1. Rejecting all buggy programs, for some class of bugs, at the cost of also rejecting some valid programs is precisely what most (published) type do. "soft type systems" are the ones that let you run any valid program you want, and only catch some bugs. A type system should
  • Reject all buggy programs
  • Accept all bug-free programs (an untyped program is "accepted" if there is any way of assigning types to get a well-typed program)
  • Have decidable type inference (starting from a completely untyped program)
The full theorem says you get two. It's actually possible to get two. Say you start with the untyped lambda calculus, and want to avoid expressions that don't terminate.
  • The untyped lambda calculus already trivially accepts all terminating expressions and has decidable type inference (but also accepts all diverging expressions).
  • The simply typed lambda calculus rejects all non-terminating expressions and has decidable type inference (but rejects plenty of good programs too).
  • System F accepts all terminating expressions and rejects all nonterminating expressions (but inference is undecidable).
2 "Stronger" doesn't always mean the same thing, but lots of the work on already-sound type systems are about accepting more valid programs while still completely excluding some class of bugs. If you are just worried about keeping the wrong primitive types aways from case statements then simple types, Hindley-Milner and MLF are all safe, but the stronger ones accept more programs.

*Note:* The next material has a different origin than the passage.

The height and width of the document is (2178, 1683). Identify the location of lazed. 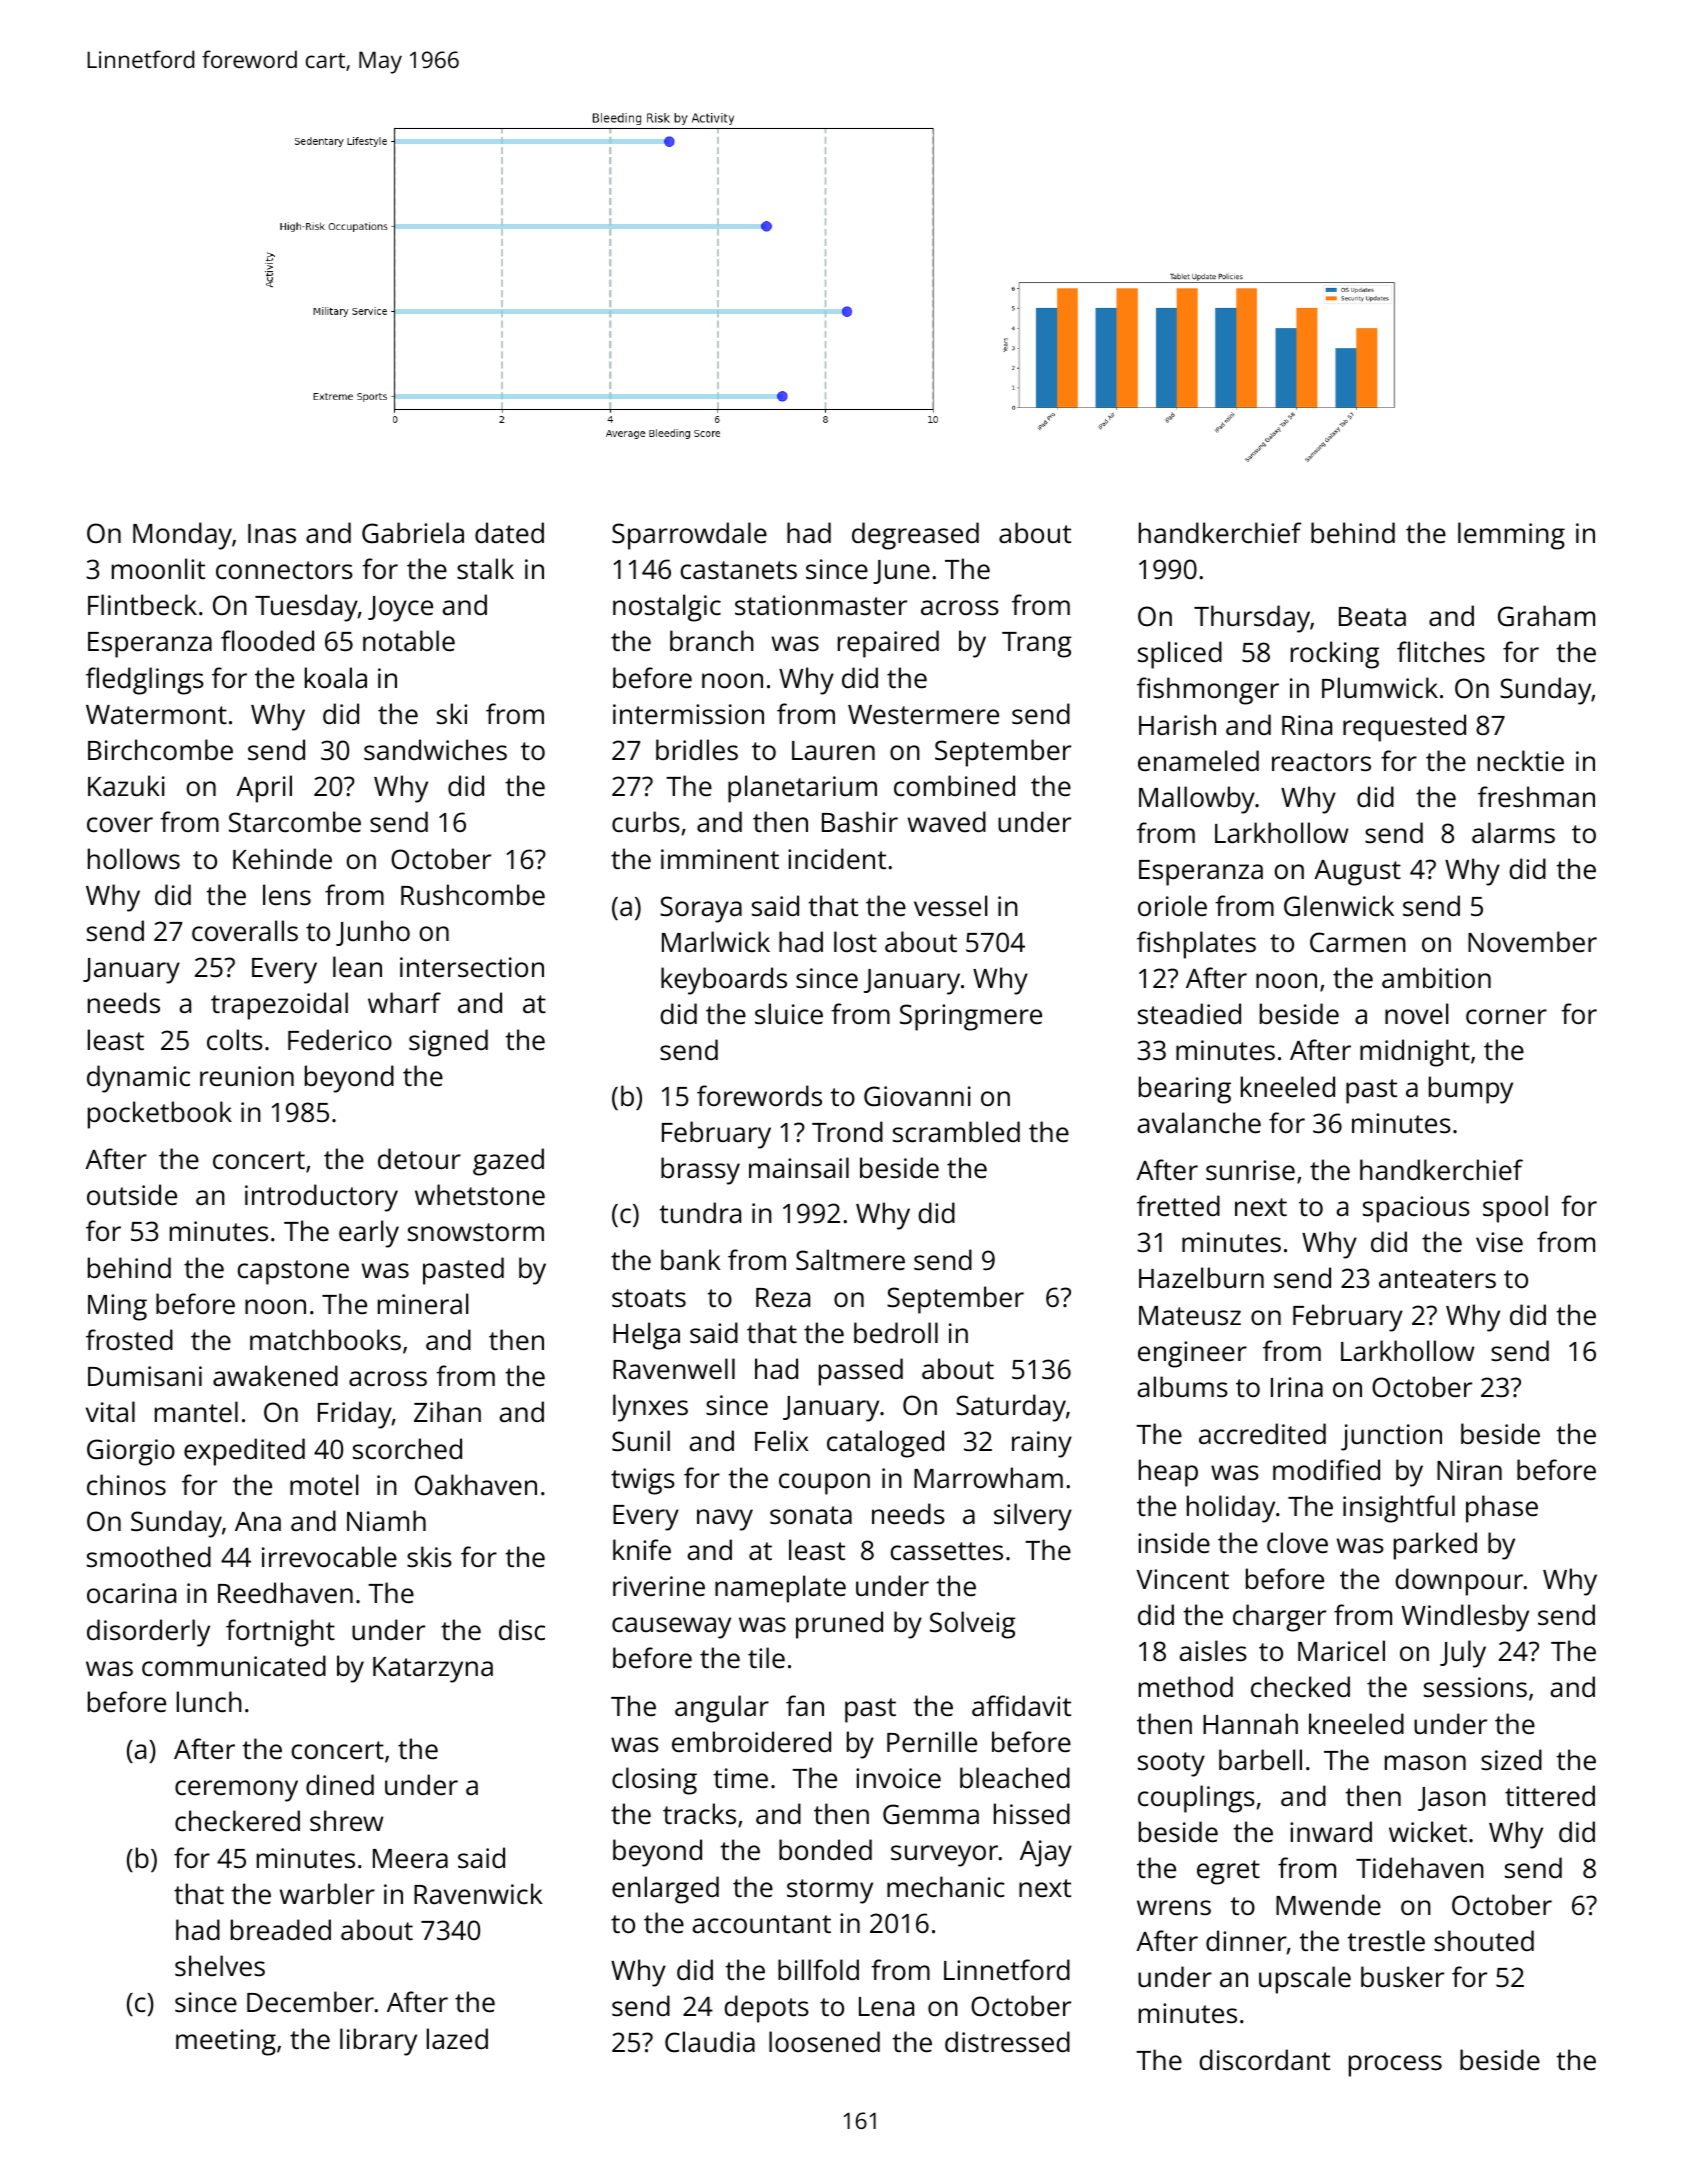
(457, 2038).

There's a "full-employment" theorem here, saying you can improve a type system on one of the axes above without making it worse on the other two. Trivially, just hardcode some program mishandled by the existing system - maybe there's a more interesting result? (You can quantify decidability by looking at how much type information you have to add for your algorithm to infer the rest).

A perfect type system (scratch the static!) is impossible, but that means any type system can be improved.

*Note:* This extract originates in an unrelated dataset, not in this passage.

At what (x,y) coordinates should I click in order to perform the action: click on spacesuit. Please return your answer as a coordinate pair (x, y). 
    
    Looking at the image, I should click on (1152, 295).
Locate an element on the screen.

-Brandon (brandon_m_moore on Yahoo)
Monday, March 31st, 2008 11:08 am (UTC)
Found you via a second-order reddit link.

This has to be one of the best notes on S/D I've seen, basically because it transcends the two-ignorant-camps default answer.

My background is C#, but I'm playing with python and ruby and lisp for small stuff. My problem is that I can't see how to scale dynamic languages to big stuff. You're making me think I'm probably going to need a seriously different approach. Any advice on how to learn large-scale dynamic development?

Here's the kind of problem I'm worried about. I have a function I use throughout my codebase. Let's say I'm using python, and I've added a logMessage(msg) function. Now let's say I need to add an extra parameter (say, severity). How do I go about adding that parameter to every call? Static typing makes it easy. Is it possible to do in a dynamic language?
Monday, March 31st, 2008 11:33 am (UTC)
OK, the first thing to note is that dynamic languages mostly deal with the problem of large codebases by keeping them small in the first place. So yes, the kind of thing you mention is a bit of a problem. Some partial solutions that spring to mind:
  1. Use of a refactoring browser, like Python's Bicycle Repair Man (http://bicyclerepair.sourceforge.net/) (disclaimer: I've never used it).
  2. grep. Problematic if you have many different functions called logMessage, but why would you want to do that? :-) In this case, I think you'd be OK.
  3. Making the severity parameter optional, and giving it a sensible default.
  4. Depending on your logging needs, you might be able to isolate your calls to logMessage in some sort of aspect/hook/advice/thingy.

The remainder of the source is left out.